Pancreatic Steatosis Associates With Impaired Insulin Secretion in Genetically Predisposed Individuals

• Published in: The journal of clinical endocrinology and metabolism Vol. 105; no. 11; pp. 3518 - 3525
• Main Authors: Wagner, Róbert, Jaghutriz, Benjamin Assad, Gerst, Felicia, Barroso Oquendo, Morgana, Machann, Jürgen, Schick, Fritz, Löffler, Markus W, Nadalin, Silvio, Fend, Falko, Königsrainer, Alfred, Peter, Andreas, Siegel-Axel, Dorothea, Ullrich, Susanne, Häring, Hans-Ulrich, Fritsche, Andreas, Heni, Martin
• Format: Journal Article
• Language: English
• Published: US Oxford University Press 01.11.2020; Copyright Oxford University Press
• Subjects: Adipose Tissue - diagnostic imaging; Aged; Beta cells; Blood banks; Blood Glucose; Body Mass Index; Clinical s; Dextrose; Diabetes; Diabetes mellitus (non-insulin dependent); Diabetes Mellitus, Type 2 - genetics; Diabetes therapy; Female; Genetic aspects; Genetic Predisposition to Disease; Genomes; Genomics; Genotypes; Glucose; Glucose tolerance; Glucose Tolerance Test; Glucose tolerance tests; Glycosylated hemoglobin; Humans; Insulin; Insulin resistance; Insulin Resistance - genetics; Insulin secretion; Insulin Secretion - genetics; Magnetic resonance imaging; Male; Medical research; Medicine, Experimental; Middle Aged; Pancreas; Pancreas - diagnostic imaging; Pancreas - metabolism; Pancreatic Diseases - diagnostic imaging; Pancreatic Diseases - genetics; Pancreatic Diseases - metabolism; Patients; Prediabetic state; Secretion; Steatosis; Surgery; Type 2 diabetes; Germany; type 2 diabetes; insulin secretion; pancreatic steatosis; non-alcoholic fatty pancreas disease; prediabetes; beta cell function
• ISSN: 0021-972X; 1945-7197; 1945-7197
• DOI: 10.1210/clinem/dgaa435

Abstract Context Pancreatic steatosis leading to beta-cell failure might be involved in type 2 diabetes (T2D) pathogenesis.

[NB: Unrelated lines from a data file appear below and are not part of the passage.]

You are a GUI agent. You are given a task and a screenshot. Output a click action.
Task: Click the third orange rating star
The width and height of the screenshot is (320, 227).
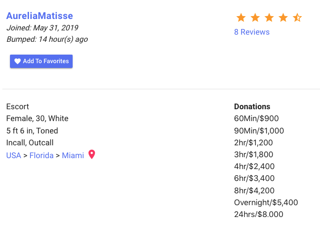pos(269,18)
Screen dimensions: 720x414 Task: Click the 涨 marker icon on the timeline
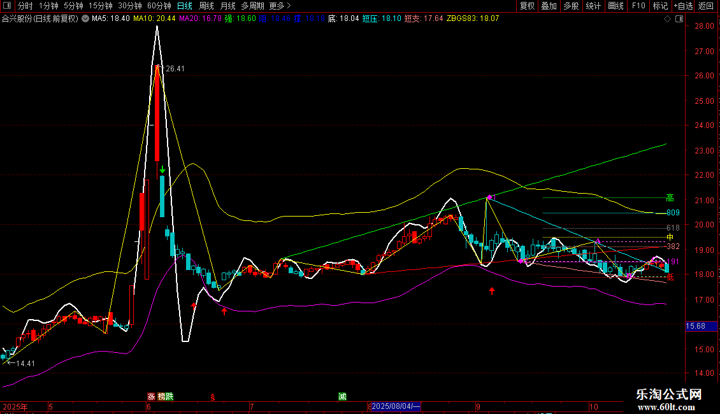(x=152, y=396)
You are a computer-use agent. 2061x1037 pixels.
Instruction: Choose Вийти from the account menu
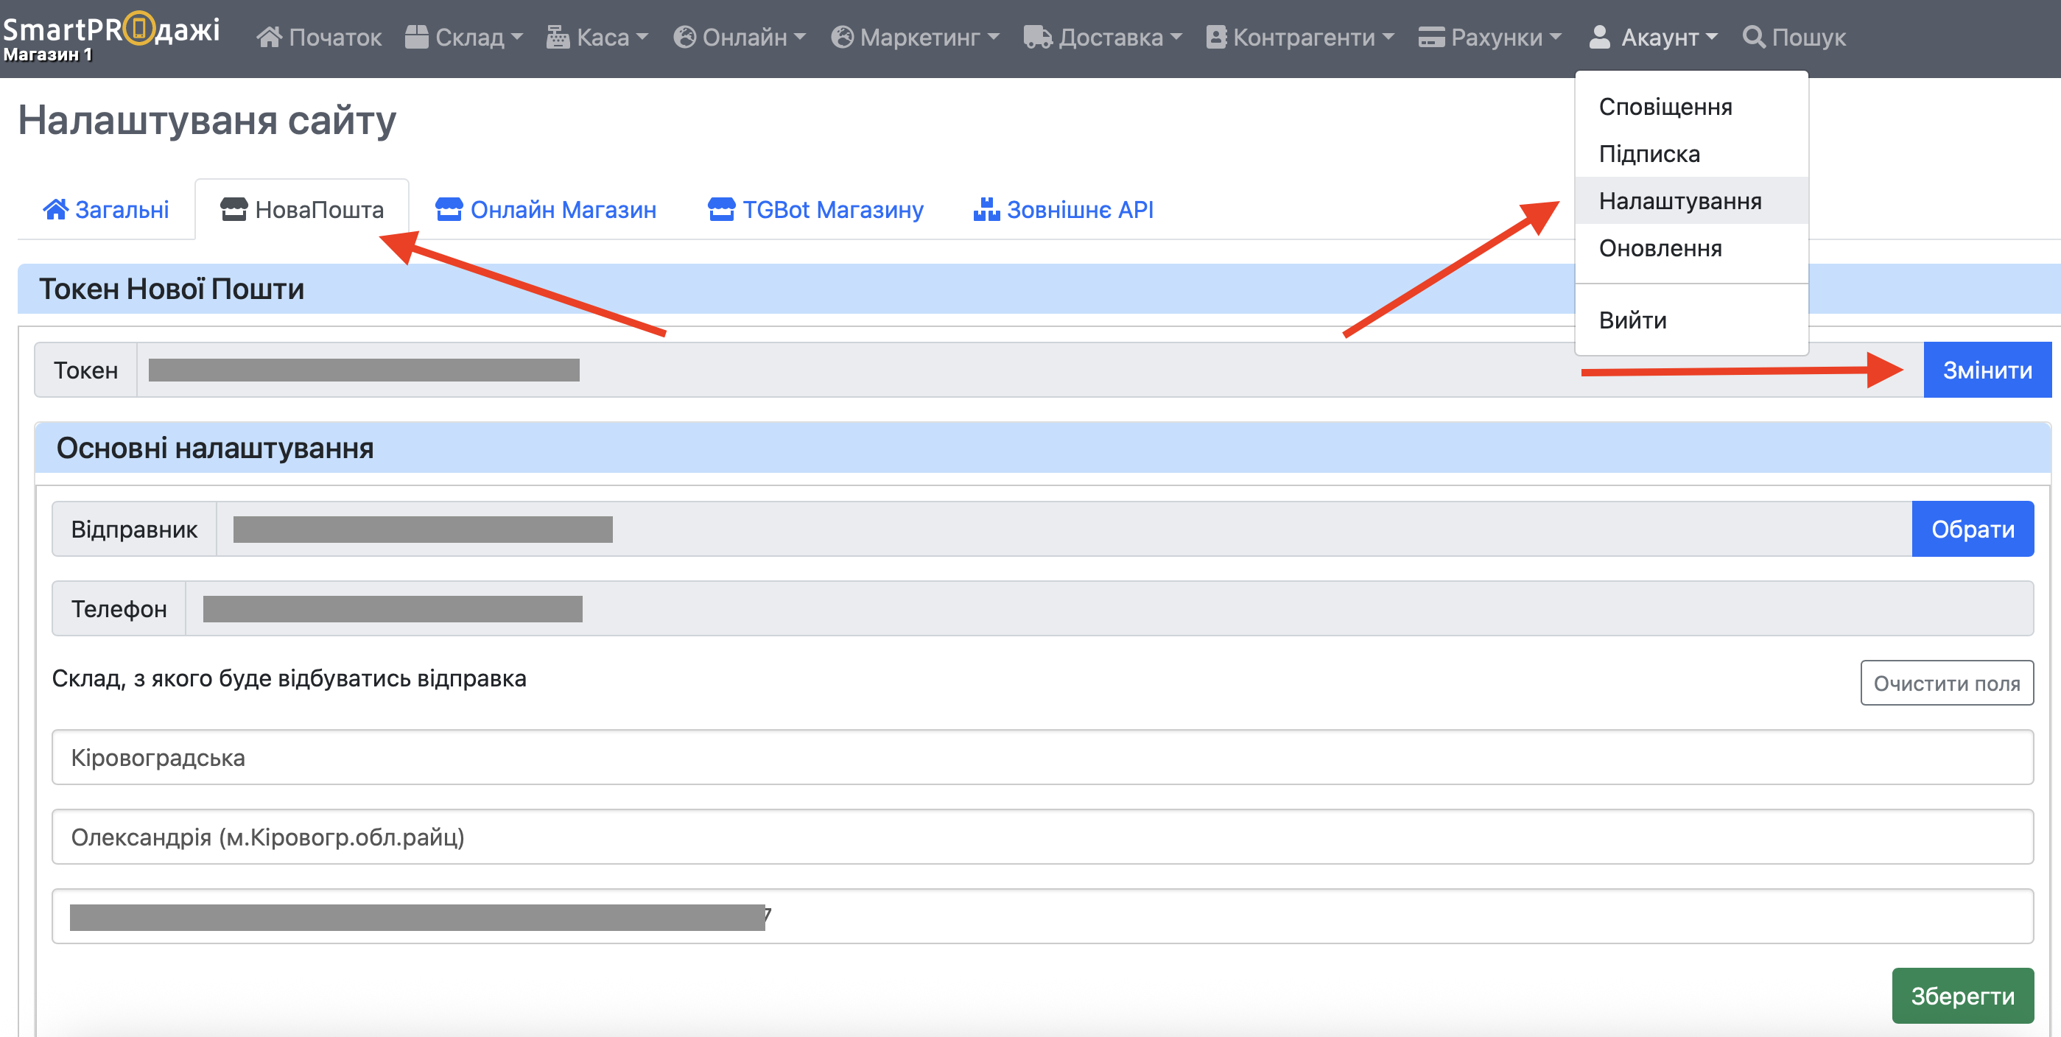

Objective We hypothesized that the genetic background modulates the effect of pancreatic fat on beta-cell function and investigated genotype × pancreatic fat interactions on insulin secretion. Design Two observational studies. Setting University hospital. Patients or participants A total of 360 nondiabetic individuals with elevated risk for T2D (Tuebingen Family Study [TUEF]), and 64 patients undergoing pancreatectomy (Pancreas Biobank [PB], HbA1c <9%, no insulin therapy). Main Outcome Measures Insulin secretion calculated from 5-point oral glucose tolerance test (TUEF) and fasting blood collection before surgery (PB). A genome-wide polygenic score for T2D was computed from 484,788 genotyped variants. The interaction of magnetic resonance imaging-measured and histologically quantified pancreatic fat with the polygenic score was investigated. Partitioned risk scores using genome-wide significant variants were also computed to gain insight into potential mechanisms. Results Pancreatic steatosis interacted with genome-wide polygenic score on insulin secretion (P = 0.003), which was similar in the replication cohort with histological measurements (P = 0.03). There was a negative association between pancreatic fat and insulin secretion in participants with high genetic risk, whereas individuals with low genetic risk showed a positive correlation between pancreatic fat and insulin secretion. Consistent interactions were found with insulin resistance-specific and a liver/lipid-specific polygenic scores. Conclusions The associations suggest that pancreatic steatosis only impairs beta-cell function in subjects at high genetic risk for diabetes. Genetically determined insulin resistance specifically renders pancreatic fat deleterious for insulin secretion.